Closed
Bug 1489264
Opened 6 years ago
Closed 6 years ago
Investigate running packet.net-based Android emulator unit tests on GCP
Categories
(Testing :: General, enhancement, P1)
Tracking
(Not tracked)
RESOLVED
WORKSFORME
People
(Reporter: gbrown, Assigned: gbrown)
References
Details
(Whiteboard: [geckoview:p2])
Building on wcosta's foundation, let's see how well Android 4.2/4.3 tests run on GCP.
Assignee | ||
Comment 1•6 years ago
|
||
Oops, cloned that too well.
s/Android 4.2/4.3/Android 7.0/
Assignee | ||
Comment 2•6 years ago
|
||
My initial attempt:
https://treeherder.mozilla.org/#/jobs?repo=try&revision=a0b4e7a111a7a879a141ef45b9e7225516690fc0&filter-tier=1&filter-tier=2&filter-tier=3
https://queue.taskcluster.net/v1/task/enqpmpaER9mhXgCfjatrSA/runs/1/artifacts/public/logs/live.log
The android x86 emulator does not start because kvm is not available.
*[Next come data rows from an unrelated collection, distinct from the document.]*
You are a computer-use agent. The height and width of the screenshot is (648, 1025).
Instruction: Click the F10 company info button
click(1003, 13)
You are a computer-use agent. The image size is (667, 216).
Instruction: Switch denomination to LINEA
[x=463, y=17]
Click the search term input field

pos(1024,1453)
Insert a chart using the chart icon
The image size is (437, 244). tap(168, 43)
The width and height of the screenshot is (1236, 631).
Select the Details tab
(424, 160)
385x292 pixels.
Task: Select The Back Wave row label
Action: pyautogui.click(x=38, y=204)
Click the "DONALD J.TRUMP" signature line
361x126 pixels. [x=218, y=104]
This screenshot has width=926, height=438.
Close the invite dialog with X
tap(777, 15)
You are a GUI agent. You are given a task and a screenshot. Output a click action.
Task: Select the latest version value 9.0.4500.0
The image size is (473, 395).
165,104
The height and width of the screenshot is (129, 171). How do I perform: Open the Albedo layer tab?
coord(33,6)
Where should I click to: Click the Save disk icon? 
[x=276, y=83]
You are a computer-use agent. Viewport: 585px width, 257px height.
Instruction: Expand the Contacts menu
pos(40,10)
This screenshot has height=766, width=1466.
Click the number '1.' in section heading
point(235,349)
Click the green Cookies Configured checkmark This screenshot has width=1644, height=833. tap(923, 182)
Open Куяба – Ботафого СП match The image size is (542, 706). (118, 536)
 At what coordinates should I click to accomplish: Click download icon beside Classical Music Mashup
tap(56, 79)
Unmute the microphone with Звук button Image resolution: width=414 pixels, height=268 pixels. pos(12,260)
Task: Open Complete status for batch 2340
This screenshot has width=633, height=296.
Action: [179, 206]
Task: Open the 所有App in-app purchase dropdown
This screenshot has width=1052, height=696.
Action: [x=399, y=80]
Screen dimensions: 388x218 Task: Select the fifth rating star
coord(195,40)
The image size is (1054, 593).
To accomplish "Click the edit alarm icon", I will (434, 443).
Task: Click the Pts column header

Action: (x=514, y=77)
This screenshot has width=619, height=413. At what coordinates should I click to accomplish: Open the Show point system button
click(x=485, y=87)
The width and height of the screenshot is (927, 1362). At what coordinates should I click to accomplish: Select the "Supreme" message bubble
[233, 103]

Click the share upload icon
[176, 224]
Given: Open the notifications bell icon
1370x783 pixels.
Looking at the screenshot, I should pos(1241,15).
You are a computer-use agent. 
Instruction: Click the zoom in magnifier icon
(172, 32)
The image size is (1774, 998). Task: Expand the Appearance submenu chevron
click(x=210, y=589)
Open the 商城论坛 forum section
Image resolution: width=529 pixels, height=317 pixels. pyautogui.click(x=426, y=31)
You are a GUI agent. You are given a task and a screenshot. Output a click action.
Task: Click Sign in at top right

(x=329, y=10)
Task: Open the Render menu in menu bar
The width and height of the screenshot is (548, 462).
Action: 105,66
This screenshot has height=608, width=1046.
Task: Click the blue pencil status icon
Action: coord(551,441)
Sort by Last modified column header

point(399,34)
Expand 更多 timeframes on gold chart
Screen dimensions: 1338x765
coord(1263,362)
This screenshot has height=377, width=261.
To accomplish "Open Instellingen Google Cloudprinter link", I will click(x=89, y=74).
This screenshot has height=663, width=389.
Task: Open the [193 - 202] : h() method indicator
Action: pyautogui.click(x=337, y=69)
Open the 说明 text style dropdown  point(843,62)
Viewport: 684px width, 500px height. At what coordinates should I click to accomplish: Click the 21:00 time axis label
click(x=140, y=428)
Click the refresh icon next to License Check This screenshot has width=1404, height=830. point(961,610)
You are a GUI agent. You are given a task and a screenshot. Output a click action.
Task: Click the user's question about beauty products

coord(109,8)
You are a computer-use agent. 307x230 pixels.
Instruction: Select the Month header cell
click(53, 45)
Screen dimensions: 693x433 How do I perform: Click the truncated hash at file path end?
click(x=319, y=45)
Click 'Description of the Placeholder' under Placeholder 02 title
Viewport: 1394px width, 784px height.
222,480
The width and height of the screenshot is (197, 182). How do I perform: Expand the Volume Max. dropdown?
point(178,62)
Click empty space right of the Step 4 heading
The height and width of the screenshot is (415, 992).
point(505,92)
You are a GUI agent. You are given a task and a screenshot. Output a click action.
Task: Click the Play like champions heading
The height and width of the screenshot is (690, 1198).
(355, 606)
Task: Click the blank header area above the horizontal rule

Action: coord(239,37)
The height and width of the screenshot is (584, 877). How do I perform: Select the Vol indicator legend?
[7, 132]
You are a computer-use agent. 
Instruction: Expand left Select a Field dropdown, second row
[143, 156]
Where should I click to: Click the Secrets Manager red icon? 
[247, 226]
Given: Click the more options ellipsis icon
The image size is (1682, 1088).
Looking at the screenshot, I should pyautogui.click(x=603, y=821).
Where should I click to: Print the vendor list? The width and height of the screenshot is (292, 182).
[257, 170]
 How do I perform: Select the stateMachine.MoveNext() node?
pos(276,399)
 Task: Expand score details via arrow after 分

https://taskcluster-artifacts.net/enqpmpaER9mhXgCfjatrSA/1/public/test_info//emulator-qMHGOf.log
emulator: CPU Acceleration: DISABLED
emulator: CPU Acceleration status: KVM requires a CPU that supports vmx or svm
emulator: ERROR: x86_64 emulation currently requires hardware acceleration!
Please ensure KVM is properly installed and usable.
CPU acceleration status: KVM requires a CPU that supports vmx or svm
Comment 3•6 years ago
|
||
(In reply to Geoff Brown [:gbrown] from comment #2)
> The android x86 emulator does not start because kvm is not available.
Paging Wander
Flags: needinfo?(wcosta)
Assignee | ||
Comment 4•6 years ago
|
||
Comment 5•6 years ago
|
||
(In reply to Chris Cooper [:coop] pronoun: he from comment #3)
> (In reply to Geoff Brown [:gbrown] from comment #2)
> > The android x86 emulator does not start because kvm is not available.
>
> Paging Wander
If that's urgent I can look now, if not I will postpone for when I recover.
Flags: needinfo?(wcosta) → needinfo?(coop)
Comment 6•6 years ago
|
||
(In reply to Wander Lairson Costa [:wcosta] from comment #5)
> If that's urgent I can look now, if not I will postpone for when I recover.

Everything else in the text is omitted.